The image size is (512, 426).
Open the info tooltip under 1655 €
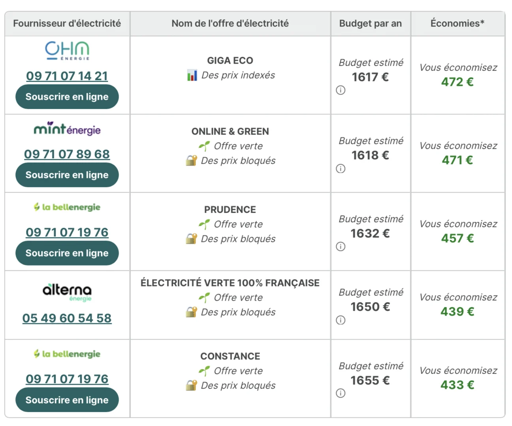pos(340,393)
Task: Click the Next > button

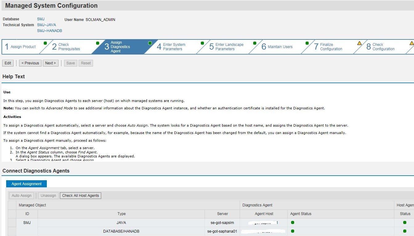Action: tap(51, 63)
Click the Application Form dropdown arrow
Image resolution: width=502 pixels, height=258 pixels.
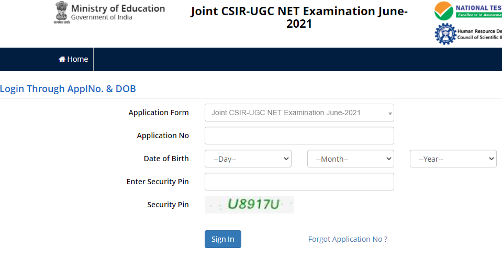coord(389,113)
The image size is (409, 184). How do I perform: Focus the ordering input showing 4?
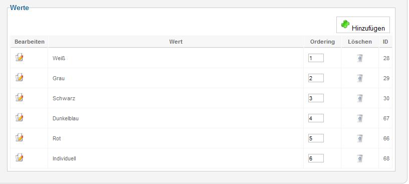(316, 118)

What the exercise asks:
Count the lines of the rows above that contain the string "Click", matching case exactly, and give only the number.

Output for this exercise:
2